### Collected data
[Start of section]

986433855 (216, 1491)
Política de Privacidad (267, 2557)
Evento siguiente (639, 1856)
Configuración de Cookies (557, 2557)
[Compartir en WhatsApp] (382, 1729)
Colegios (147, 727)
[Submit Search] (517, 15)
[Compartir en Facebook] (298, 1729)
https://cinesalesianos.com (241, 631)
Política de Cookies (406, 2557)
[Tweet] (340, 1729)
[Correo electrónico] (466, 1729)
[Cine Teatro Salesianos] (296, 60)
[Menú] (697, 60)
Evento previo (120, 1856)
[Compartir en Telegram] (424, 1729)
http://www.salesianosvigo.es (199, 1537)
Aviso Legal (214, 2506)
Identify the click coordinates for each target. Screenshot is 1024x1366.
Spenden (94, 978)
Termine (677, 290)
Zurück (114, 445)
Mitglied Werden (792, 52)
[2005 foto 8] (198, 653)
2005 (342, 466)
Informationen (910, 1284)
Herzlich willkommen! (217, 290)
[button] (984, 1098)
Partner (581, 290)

[End of section]

### Task item
Which of the lines above include the word "Política"? List those lines.

### Solution to the exercise
Política de Privacidad (267, 2557)
Política de Cookies (406, 2557)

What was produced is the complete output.